The minimum code necessary to set-up Apache/Airflow Docker image. User can clone repo and then spin up apache/airflow Docker container quickly.
The puckel Docker image is great, but unfortunately it's no longer maintained, so I think it's better to switch over to the apache/airflow image.
This repo's code is based on this Medium article. Overall it was a very useful article, but the author left out a few lines of code that are necessary for the image to function.
It took me a while to figure out how to fill in the gaps, so I'm hoping this can help someone out :)
- Install Docker
- Install docker-compose
- On the command line run
docker pull apache/airflow
to build the image - Clone this repo
- Create an
.env
file in the root directory. Here is my .env file, customize it to your own needs:- Of note is the Fernet Key, if you don't have one already, this link explains how to create one.
AIRFLOW__CORE__EXECUTOR=LocalExecutor
AIRFLOW__WEBSERVER__RBAC=False
AIRFLOW__SCHEDULER__SCHEDULER_HEARTBEAT_SEC=10
AIRFLOW__SCHEDULER__MIN_FILE_PROCESS_INTERVAL=60 # Prevent airflow from reloading the dags all the time and set. This is the main setting that reduces CPU load in the scheduler
AIRFLOW__SCHEDULER__SCHEDULER_MAX_THREADS=2 # This should be set to (CPU Cores - 1)

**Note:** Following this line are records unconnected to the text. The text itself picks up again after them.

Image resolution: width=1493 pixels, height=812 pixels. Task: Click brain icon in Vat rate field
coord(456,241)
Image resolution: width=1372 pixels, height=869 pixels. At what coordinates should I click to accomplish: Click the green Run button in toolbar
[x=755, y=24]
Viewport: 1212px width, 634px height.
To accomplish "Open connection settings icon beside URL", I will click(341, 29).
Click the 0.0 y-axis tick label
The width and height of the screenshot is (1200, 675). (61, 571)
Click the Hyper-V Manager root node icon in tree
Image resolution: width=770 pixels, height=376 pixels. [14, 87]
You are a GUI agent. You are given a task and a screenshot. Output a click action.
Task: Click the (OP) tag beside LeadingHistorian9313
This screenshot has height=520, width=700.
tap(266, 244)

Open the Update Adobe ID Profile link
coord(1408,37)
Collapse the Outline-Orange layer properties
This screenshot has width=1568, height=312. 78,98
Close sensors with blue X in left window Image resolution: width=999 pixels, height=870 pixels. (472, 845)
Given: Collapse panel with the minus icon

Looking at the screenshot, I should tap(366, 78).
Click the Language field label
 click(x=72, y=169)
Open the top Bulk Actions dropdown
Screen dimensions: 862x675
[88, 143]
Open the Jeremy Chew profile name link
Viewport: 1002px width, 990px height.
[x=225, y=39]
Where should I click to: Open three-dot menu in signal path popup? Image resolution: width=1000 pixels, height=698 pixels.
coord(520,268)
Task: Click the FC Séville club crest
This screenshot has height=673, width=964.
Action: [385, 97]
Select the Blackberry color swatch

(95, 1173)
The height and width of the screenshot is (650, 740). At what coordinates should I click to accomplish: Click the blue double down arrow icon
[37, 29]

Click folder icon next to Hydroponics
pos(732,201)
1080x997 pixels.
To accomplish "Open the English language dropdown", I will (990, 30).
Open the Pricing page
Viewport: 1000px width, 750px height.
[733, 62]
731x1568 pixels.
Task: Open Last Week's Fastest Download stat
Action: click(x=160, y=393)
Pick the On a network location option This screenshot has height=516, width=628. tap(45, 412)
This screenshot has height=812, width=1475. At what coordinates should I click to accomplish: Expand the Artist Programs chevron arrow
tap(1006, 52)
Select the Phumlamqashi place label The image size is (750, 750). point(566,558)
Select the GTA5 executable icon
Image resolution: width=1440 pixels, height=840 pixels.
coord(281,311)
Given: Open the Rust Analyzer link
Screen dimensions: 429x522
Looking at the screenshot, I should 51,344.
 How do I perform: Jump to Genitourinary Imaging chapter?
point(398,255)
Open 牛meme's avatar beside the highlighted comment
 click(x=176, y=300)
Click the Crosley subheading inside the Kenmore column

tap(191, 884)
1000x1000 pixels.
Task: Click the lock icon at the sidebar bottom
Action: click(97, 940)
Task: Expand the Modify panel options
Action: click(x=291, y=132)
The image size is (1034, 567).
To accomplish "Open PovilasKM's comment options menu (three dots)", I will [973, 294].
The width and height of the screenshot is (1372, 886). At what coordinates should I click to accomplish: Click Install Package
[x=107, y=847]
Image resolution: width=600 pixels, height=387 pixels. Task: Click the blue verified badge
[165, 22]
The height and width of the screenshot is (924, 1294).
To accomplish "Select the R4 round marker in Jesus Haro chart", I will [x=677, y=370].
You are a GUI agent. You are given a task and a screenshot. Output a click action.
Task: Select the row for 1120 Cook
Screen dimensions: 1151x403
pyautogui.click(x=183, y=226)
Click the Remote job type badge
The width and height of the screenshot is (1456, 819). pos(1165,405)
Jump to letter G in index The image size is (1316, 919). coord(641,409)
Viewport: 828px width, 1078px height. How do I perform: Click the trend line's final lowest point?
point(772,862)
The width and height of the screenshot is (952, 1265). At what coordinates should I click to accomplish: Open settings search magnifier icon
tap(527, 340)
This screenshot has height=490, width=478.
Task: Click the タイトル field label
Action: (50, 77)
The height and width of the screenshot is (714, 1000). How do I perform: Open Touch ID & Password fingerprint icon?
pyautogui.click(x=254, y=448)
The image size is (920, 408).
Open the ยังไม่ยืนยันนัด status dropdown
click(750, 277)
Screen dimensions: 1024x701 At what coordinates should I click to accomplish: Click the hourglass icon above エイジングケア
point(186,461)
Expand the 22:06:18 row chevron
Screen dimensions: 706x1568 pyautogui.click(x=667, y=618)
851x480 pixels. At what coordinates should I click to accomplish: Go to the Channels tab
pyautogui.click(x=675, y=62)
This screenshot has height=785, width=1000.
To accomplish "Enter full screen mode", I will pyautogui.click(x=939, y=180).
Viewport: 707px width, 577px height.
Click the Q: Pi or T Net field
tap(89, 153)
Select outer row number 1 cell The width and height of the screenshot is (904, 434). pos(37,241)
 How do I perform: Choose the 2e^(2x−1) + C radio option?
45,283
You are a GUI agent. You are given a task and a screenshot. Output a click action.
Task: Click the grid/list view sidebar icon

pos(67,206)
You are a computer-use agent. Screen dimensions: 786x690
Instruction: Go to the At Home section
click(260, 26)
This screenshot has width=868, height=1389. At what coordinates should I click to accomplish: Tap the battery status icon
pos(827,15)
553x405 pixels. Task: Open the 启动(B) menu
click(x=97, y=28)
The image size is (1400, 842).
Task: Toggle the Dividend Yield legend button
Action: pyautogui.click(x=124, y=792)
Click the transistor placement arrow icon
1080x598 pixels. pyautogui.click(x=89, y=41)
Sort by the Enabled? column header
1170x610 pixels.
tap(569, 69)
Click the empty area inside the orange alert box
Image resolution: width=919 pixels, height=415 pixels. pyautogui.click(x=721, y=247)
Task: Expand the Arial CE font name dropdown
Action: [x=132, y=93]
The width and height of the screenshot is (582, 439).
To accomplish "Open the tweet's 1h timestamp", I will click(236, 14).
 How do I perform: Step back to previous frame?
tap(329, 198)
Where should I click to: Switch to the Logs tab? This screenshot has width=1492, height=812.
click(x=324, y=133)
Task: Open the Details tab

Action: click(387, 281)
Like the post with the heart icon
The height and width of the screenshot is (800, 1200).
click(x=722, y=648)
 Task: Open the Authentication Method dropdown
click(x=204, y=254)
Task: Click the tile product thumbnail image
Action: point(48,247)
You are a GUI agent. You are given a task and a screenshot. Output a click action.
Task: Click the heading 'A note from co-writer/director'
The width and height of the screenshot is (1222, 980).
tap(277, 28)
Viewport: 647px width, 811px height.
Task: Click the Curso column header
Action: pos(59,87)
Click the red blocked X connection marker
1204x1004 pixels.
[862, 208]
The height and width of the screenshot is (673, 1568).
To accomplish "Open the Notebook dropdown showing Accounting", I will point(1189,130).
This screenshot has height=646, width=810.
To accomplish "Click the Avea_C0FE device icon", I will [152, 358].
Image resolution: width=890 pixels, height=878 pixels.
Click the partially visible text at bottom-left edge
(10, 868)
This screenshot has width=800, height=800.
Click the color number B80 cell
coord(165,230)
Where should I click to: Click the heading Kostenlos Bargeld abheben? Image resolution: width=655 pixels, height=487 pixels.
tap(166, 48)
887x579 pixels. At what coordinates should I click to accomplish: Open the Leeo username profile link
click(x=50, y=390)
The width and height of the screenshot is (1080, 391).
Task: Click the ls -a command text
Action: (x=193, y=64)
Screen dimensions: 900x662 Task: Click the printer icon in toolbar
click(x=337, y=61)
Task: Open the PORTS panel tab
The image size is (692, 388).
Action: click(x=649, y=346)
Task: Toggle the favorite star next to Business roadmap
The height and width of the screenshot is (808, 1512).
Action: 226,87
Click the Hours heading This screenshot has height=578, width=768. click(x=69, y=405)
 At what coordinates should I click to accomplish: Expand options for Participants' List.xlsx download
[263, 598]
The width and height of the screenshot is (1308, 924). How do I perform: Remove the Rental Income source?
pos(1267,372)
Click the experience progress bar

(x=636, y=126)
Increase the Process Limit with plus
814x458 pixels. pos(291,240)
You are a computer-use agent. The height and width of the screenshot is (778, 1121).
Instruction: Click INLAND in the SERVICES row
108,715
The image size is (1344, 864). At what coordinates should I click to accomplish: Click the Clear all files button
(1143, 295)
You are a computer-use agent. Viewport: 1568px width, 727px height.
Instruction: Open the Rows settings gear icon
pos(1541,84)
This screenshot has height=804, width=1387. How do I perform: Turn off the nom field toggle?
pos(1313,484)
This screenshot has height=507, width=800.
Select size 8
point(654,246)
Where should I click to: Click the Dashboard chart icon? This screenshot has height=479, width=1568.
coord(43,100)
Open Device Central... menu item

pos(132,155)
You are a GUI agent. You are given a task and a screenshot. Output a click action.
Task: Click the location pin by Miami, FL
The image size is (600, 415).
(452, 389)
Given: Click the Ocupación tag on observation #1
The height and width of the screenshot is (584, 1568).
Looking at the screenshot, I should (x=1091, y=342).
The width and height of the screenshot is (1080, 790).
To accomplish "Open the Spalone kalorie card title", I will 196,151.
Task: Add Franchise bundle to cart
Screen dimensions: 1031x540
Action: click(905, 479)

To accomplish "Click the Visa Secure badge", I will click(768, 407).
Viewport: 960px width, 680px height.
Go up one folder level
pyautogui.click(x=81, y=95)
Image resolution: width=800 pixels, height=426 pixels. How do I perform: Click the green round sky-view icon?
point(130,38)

AIRFLOW__CORE__SQL_ALCHEMY_CONN=postgresql+psycopg2://airflow:airflow@postgres:5432/airflow
AIRFLOW__CORE__FERNET_KEY=${FERNET_KEY}
- To spin up the server, run
docker-compose up -d
- Go to http://localhost:8080/
- Login using these credentials
- UN: admin
- PW: password
- To spin down, run
docker-compose down